▶ _MATERIAL TO PROCESS_
+===+

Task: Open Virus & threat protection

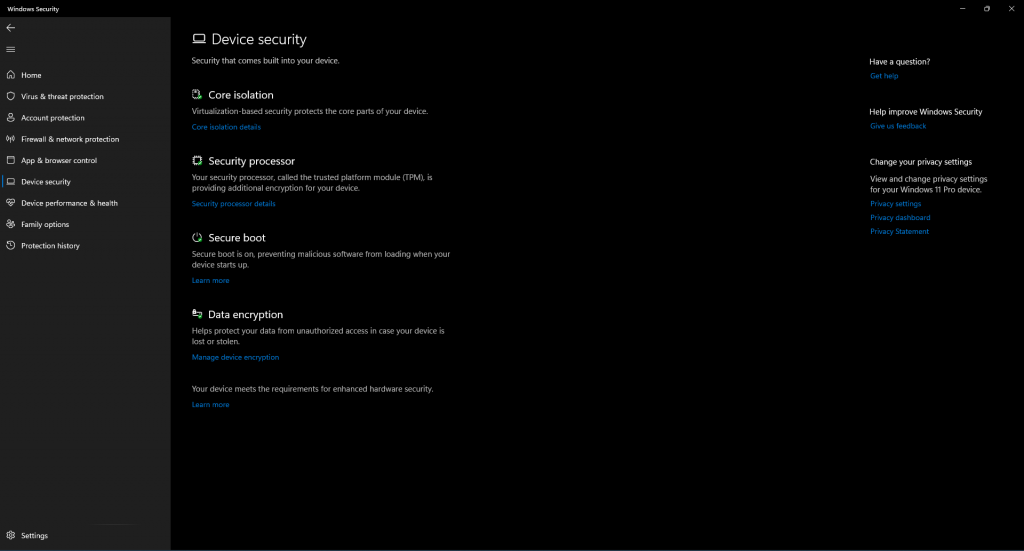Action: [62, 97]
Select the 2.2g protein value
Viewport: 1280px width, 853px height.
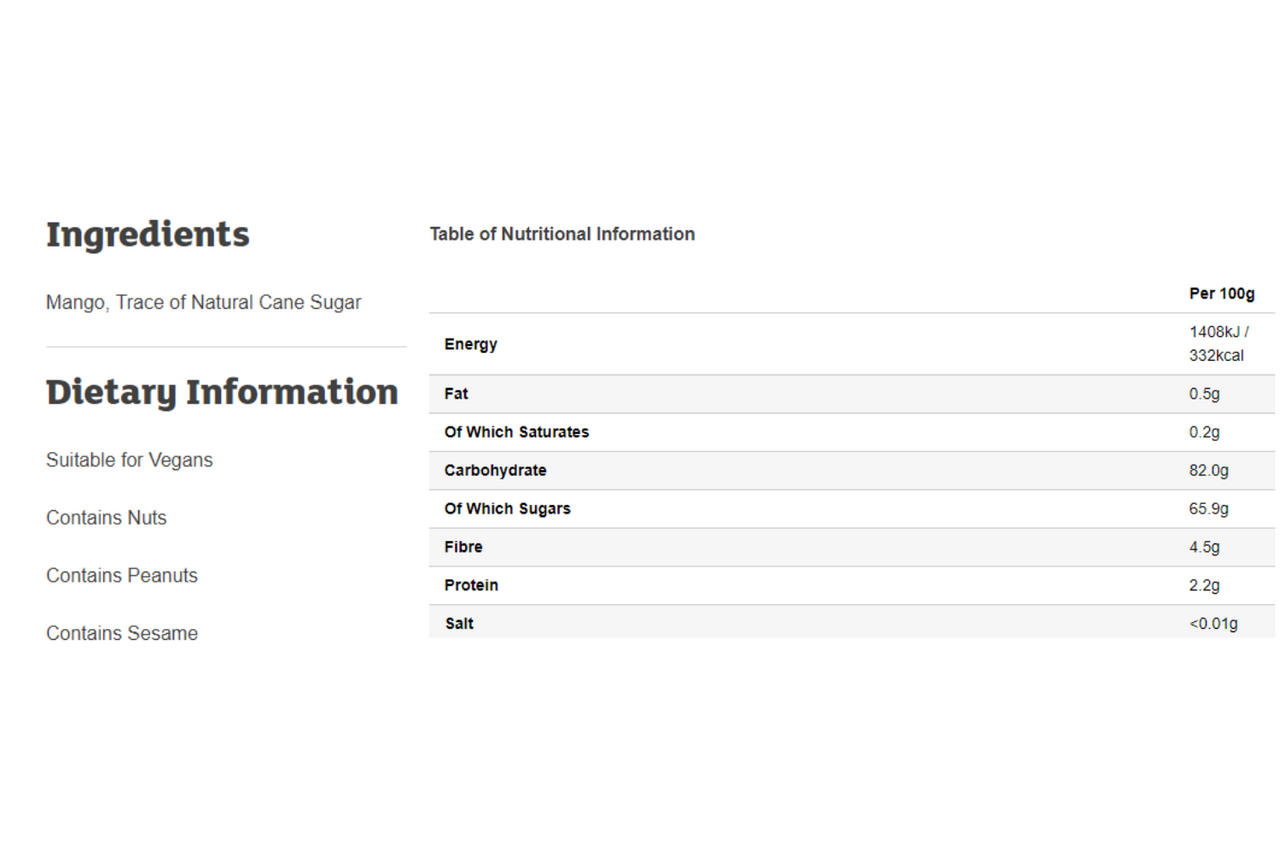(1204, 585)
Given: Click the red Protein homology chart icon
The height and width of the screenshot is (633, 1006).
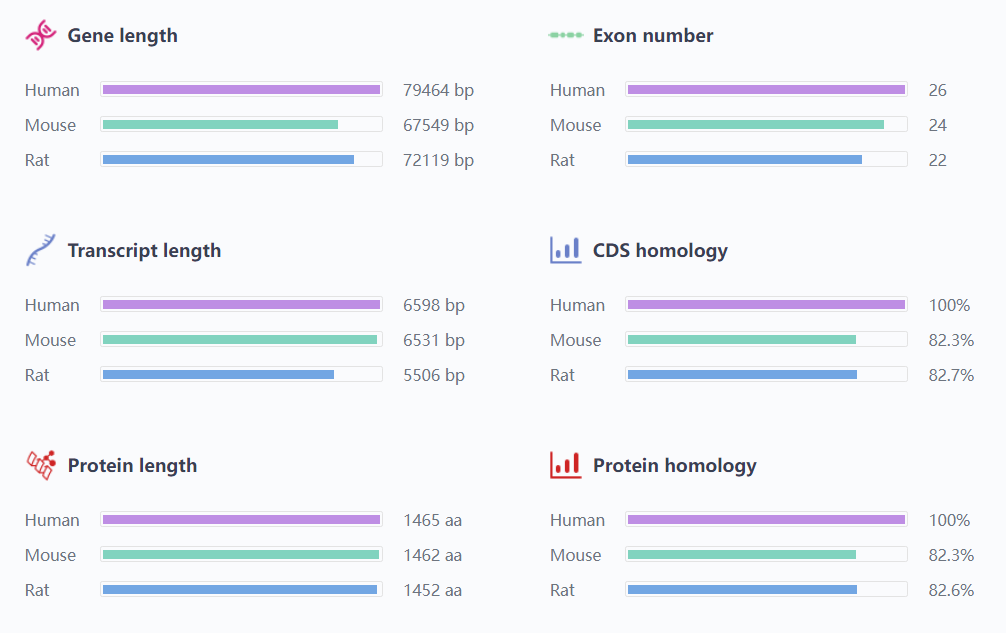Looking at the screenshot, I should [566, 465].
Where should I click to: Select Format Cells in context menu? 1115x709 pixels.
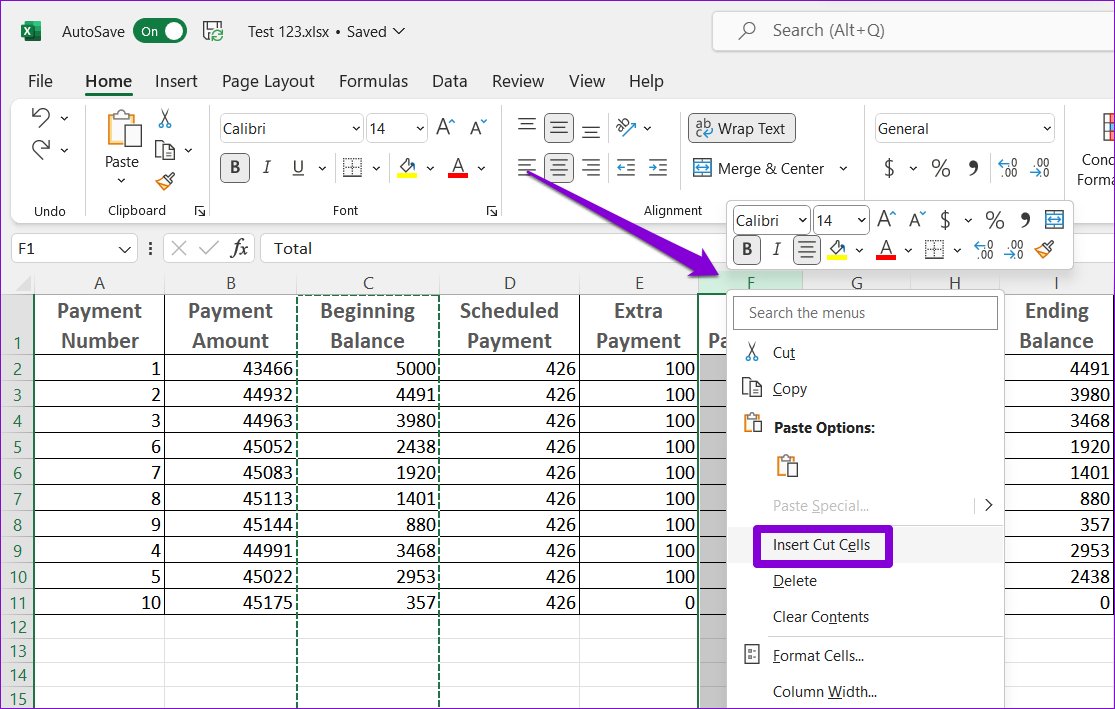pyautogui.click(x=818, y=656)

+===+

▶ _WHAT YOU SHOULD DO_
Write out all the records exactly, omitting the images.

▶ _PROBLEM SOLUTION_
Task: Open Virus & threat protection

Action: [62, 97]
Select the 2.2g protein value
Viewport: 1280px width, 853px height.
(1204, 585)
Given: Click the red Protein homology chart icon
The height and width of the screenshot is (633, 1006).
Looking at the screenshot, I should [566, 465].
Where should I click to: Select Format Cells in context menu? 1115x709 pixels.
pyautogui.click(x=818, y=656)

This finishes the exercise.